Hinter den Kulissen - Theresa

ULT_Volunteer-Theresa

Theresa engagiert sich seit Anfang 2024 ehrenamtlich in unserem Team und sorgt im Update Team dafür, dass unsere Patinnen und Paten regelmäßig von den Kindern hören, die sie unterstützen. Und ganz neu wagt sie sich jetzt auch an eine weitere Aufgabe und unterstützt uns bei unserem Newsletter. Vielleicht lest ihr hier also schon bald nicht mehr nur über Theresa, sondern auch etwas von ihr. 😊
Im Interview erzählt sie, warum man nicht unbedingt Geld spenden muss, um etwas zu bewegen, wo sie ULT in fünf Jahren sieht und warum ihr ein kleiner Ring aus ihrer Schulzeit bis heute in Erinnerung geblieben ist.

Name

Theresa

ULT Position

Teammitglied in der Patenschaftspflege

Superpower

Diving Right In.

Was sind deine Aufgaben bei ULT?

Momentan bin ich Teil des Update-Teams. Dort erstelle und verschicke ich regelmäßig Updates an die Patinnen und Paten. Seit diesem Monat probiere ich mich außerdem im Bereich Newsletter aus und unterstütze dabei bei der Erstellung.

Warum engagierst du dich bei ULT?

Während meines Studiums wollte ich mich gerne ehrenamtlich engagieren und etwas zurückgeben. Gleichzeitig hatte ich selbst nicht die finanziellen Möglichkeiten, regelmäßig zu spenden. Deshalb habe ich mich dazu entschieden, es einfach einmal bei ULT zu versuchen. Seit meinem ersten Kontakt mit ULT bin ich mit viel Herzblut dabei und freue mich, auf diese Weise etwas Gutes beitragen zu können.

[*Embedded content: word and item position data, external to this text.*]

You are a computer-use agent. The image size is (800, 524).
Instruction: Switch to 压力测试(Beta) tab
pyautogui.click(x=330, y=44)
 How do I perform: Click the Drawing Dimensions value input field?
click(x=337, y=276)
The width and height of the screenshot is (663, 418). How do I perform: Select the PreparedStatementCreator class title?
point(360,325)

Was war dein Lieblingsfach in der Schule?

Mein Lieblingsfach war Englisch. Mein absolutes Hassfach war dagegen Sport.

Wo siehst du ULT in 5 Jahren?

Ich hoffe, dass ULT in den nächsten fünf Jahren noch weiter wächst und wir gemeinsam noch mehr für die Kinder ermöglichen können. Gleichzeitig wünsche ich mir, dass auch die ehrenamtlichen Mitarbeitenden weiterhin mit so viel Herz, Motivation und Engagement dabei sind. Ich hoffe, dass wir als Team noch viele tolle Projekte umsetzen und damit nachhaltig etwas bewegen können.

Erzähle uns eine witzige/peinliche/nette Geschichte aus deiner Schulzeit.

An meiner Realschule haben die Klassenlehrerinnen und Klassenlehrer meiner Klasse ziemlich häufig gewechselt. In der achten oder neunten Klasse bekamen wir wieder eine neue Lehrerin, die auch unsere neue Klassenlehrerin werden sollte.
Wir hatten zunächst ein paar Stunden Mathe und Chemie mit ihr. Irgendwann erzählte sie uns, dass sie nicht einfach eine Lehrerin sein wollte, die uns „vorgesetzt“ wird. Stattdessen wollte sie, dass wir uns selbst für sie als Klassenlehrerin entscheiden. Dafür hatte sie für jeden von uns einen kleinen Ring mitgebracht und meinte, wir müssten mit „Ja“ zu ihr als Klassenlehrerin sagen, damit sie auch wirklich unsere Lehrerin werden konnte.
Natürlich fanden wir das damals ziemlich lustig – und tatsächlich blieb sie anschließend bis zu unserem Schulabschluss unsere Klassenlehrerin. Bis heute kommt sie sogar noch zu unseren Klassentreffen. Der Ring ist mir deshalb irgendwie bis heute in Erinnerung geblieben.